» Your task: Would you copy each line of the records that includes the word "computer"?

» Task inputs:
************

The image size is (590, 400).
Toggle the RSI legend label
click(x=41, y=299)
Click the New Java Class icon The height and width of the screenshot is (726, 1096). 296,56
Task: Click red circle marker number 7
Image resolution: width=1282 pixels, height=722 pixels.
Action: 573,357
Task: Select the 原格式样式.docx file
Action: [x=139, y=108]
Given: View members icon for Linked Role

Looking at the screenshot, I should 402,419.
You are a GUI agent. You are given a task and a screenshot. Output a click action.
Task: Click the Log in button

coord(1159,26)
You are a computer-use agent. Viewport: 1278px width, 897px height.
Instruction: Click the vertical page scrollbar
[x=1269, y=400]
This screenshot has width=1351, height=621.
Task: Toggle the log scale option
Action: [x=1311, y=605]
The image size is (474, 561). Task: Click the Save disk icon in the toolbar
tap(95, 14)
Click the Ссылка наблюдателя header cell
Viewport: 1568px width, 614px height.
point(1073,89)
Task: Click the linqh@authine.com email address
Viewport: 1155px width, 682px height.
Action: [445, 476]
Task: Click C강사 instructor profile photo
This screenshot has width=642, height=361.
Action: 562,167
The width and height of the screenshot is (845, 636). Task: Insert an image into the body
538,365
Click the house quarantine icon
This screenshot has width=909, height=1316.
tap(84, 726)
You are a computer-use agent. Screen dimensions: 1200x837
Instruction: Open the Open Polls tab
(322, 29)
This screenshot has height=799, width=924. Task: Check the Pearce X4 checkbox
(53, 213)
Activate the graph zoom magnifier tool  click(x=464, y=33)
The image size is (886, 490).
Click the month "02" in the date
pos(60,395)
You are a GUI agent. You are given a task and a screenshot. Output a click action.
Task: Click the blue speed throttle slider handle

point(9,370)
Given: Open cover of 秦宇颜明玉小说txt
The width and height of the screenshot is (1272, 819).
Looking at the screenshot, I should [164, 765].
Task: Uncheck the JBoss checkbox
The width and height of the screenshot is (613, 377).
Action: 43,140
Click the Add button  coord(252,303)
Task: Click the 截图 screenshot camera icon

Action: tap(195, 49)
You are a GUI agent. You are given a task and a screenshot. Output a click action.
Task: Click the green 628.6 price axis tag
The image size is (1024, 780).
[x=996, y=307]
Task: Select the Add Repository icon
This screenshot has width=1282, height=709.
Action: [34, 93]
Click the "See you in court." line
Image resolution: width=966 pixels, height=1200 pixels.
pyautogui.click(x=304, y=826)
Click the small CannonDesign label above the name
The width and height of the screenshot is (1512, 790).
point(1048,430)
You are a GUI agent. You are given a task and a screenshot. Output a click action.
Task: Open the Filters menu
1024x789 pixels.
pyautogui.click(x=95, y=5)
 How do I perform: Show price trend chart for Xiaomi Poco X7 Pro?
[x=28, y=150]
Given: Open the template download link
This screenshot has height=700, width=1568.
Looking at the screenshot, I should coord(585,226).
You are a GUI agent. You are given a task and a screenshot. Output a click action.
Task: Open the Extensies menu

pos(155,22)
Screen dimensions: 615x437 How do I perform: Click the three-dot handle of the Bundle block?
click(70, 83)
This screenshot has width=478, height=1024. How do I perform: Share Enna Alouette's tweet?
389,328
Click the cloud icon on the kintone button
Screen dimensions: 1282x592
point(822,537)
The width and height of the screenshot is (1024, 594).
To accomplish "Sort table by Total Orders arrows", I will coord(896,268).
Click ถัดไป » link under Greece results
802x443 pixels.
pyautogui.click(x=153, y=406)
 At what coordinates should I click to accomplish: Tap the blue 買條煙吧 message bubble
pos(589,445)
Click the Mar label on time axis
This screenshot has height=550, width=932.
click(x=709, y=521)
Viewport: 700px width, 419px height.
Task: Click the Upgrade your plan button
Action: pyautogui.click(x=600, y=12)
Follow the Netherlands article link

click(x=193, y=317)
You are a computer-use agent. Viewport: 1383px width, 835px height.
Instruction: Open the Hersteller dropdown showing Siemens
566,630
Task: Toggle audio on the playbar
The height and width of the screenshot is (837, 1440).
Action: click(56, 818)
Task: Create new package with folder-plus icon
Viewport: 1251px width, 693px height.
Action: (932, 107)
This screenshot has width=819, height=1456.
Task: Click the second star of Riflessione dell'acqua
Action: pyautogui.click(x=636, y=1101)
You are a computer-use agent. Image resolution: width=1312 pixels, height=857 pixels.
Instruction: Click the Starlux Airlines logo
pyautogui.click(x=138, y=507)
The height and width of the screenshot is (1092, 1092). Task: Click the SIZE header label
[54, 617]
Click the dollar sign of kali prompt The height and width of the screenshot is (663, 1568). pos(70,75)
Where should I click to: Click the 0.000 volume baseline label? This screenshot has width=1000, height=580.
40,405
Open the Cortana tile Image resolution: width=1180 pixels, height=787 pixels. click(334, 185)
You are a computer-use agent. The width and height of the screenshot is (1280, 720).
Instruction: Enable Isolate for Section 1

************

» Solution to the exercise:
You are a computer-use agent. Viewport: 1278px width, 897px height.
You are a computer-use agent. Screen dimensions: 1200x837
You are a computer-use agent. Viewport: 1383px width, 835px height.
You are a computer-use agent. Image resolution: width=1312 pixels, height=857 pixels.
You are a computer-use agent. The width and height of the screenshot is (1280, 720).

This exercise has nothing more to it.